(Extracted records)
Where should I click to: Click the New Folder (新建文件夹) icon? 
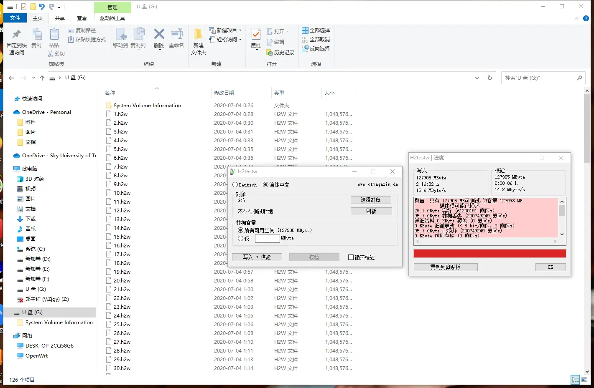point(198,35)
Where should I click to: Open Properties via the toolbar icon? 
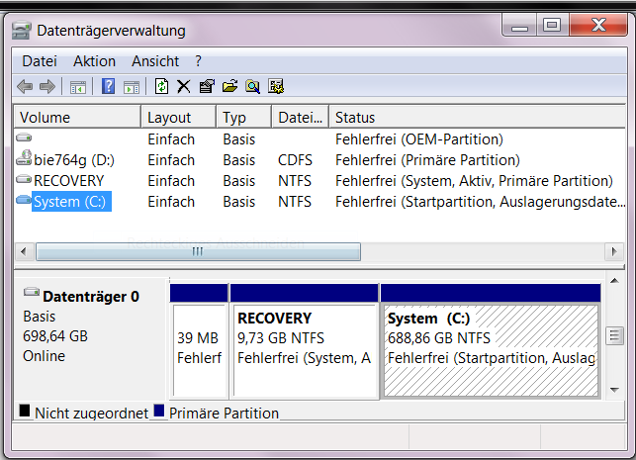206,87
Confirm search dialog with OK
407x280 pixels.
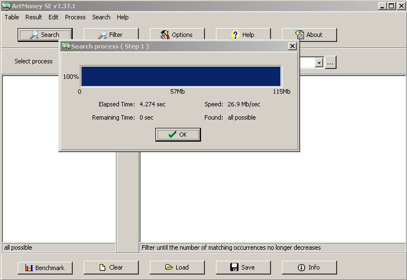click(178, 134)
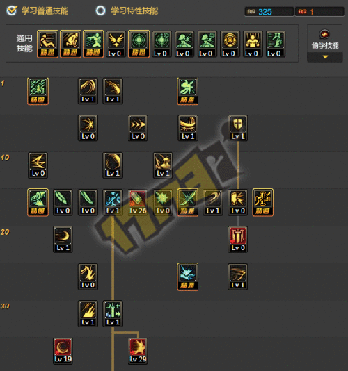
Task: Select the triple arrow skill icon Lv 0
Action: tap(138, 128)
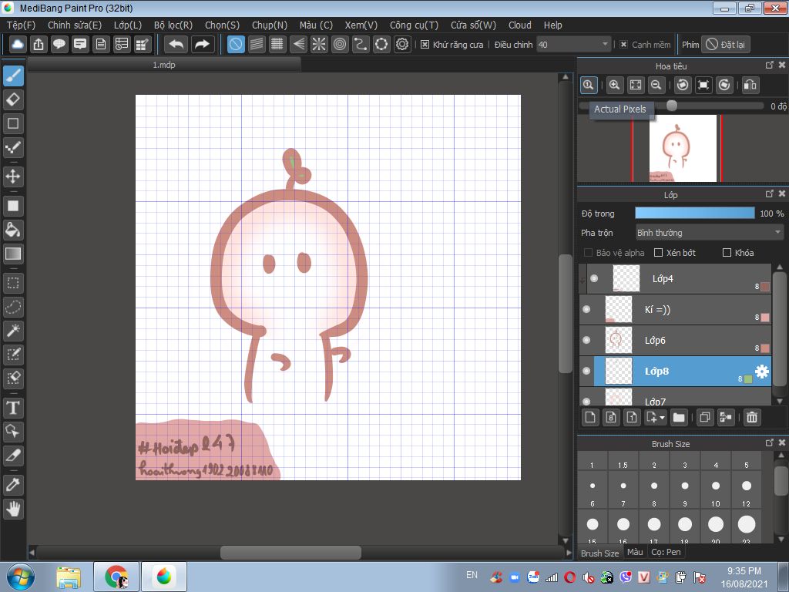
==
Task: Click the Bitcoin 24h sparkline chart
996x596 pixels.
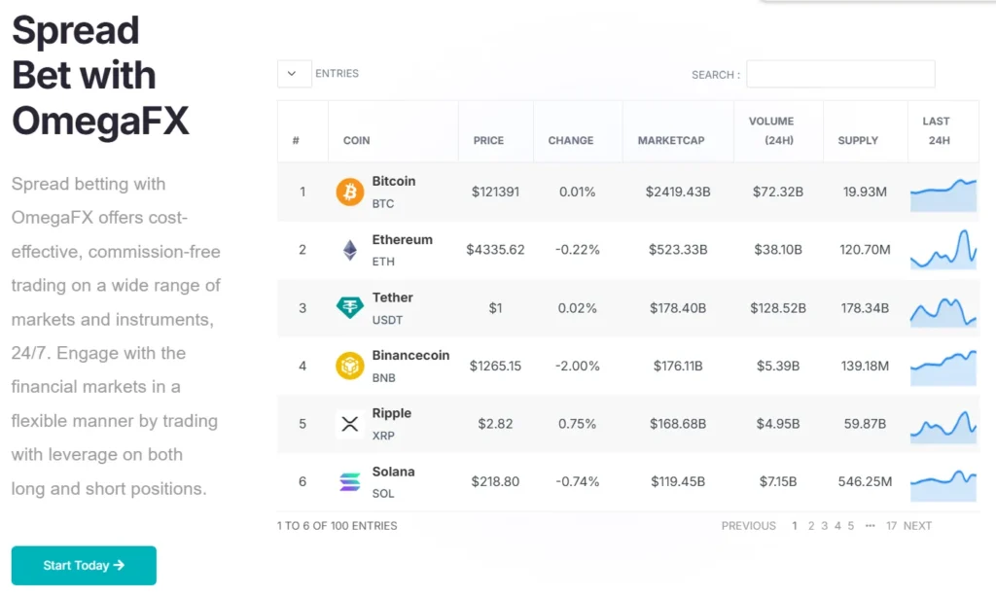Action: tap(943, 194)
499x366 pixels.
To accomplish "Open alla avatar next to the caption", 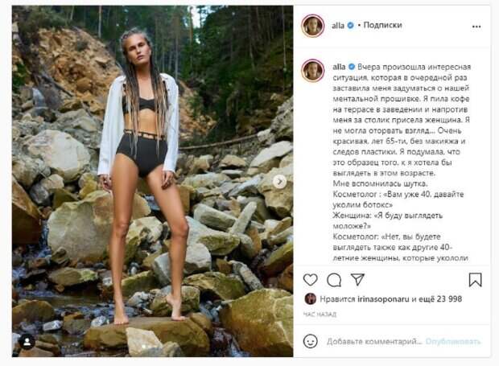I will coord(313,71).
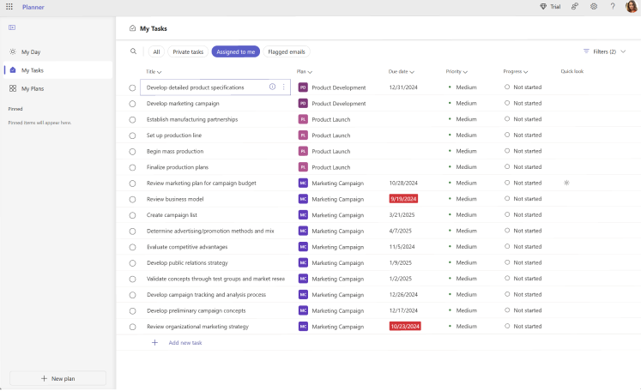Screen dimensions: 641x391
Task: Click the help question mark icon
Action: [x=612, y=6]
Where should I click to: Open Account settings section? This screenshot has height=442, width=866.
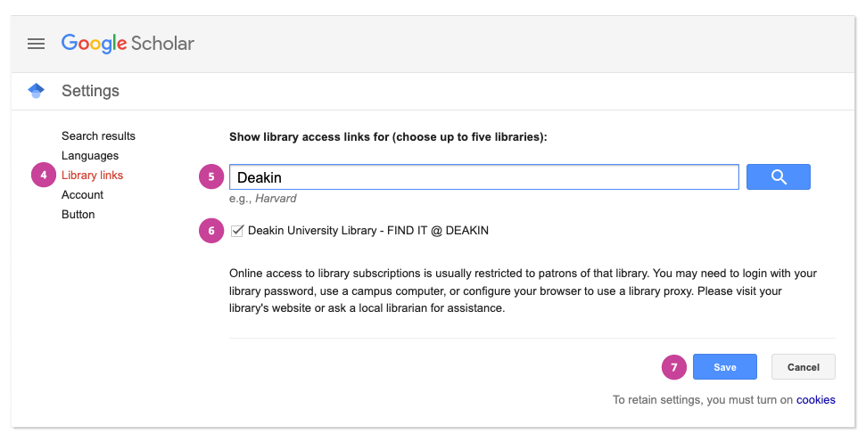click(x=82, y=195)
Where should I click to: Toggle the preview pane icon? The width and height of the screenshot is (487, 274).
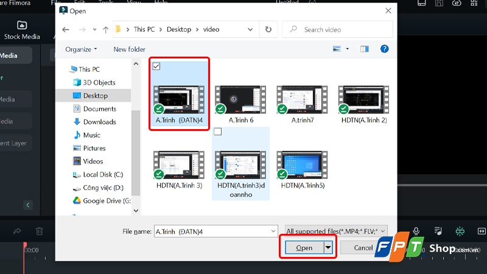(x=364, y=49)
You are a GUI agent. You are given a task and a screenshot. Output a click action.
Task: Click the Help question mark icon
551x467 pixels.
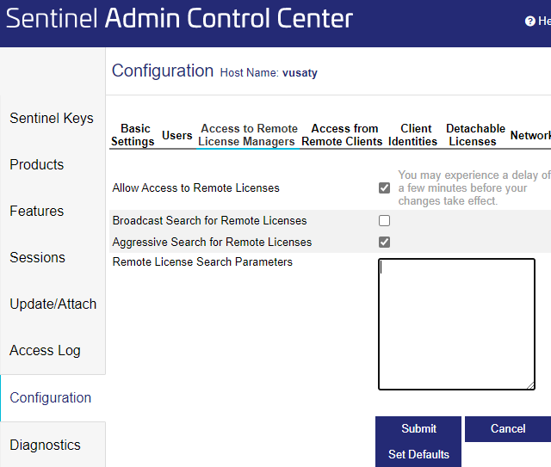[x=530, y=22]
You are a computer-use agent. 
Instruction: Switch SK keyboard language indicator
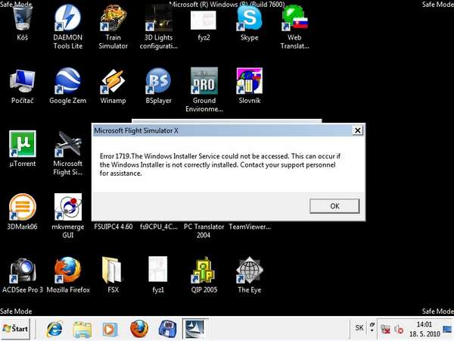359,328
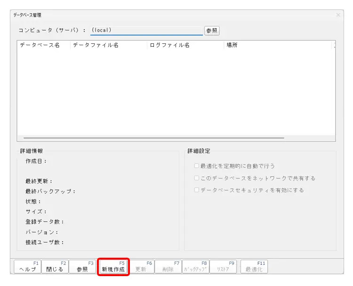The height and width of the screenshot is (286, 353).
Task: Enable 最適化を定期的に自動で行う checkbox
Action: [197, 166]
...
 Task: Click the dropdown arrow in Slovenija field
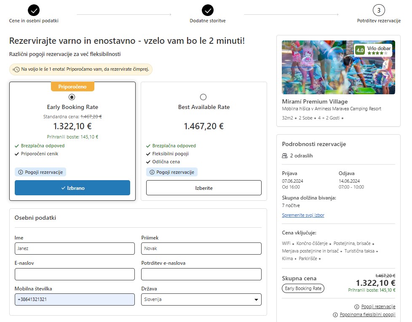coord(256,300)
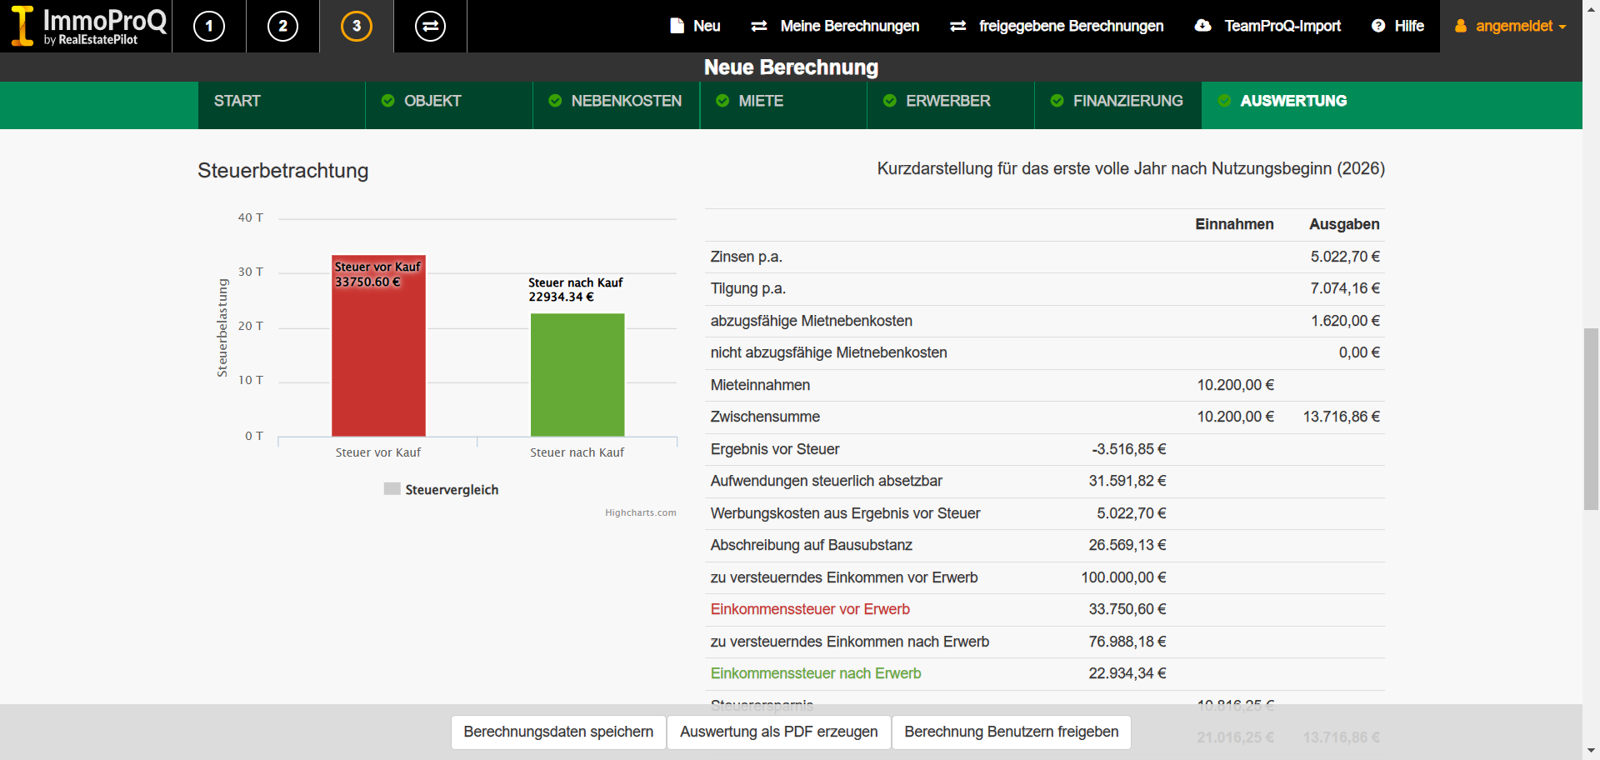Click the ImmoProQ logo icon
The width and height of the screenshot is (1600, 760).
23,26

* PROBLEM DESCRIPTION *
Which lines in the records contain the word "agent"? Copy each one.

* RESPONSE TO THE TASK *
You are a GUI agent. You are given a task and a screenshot. Output a click action.
You are a computer-use agent. 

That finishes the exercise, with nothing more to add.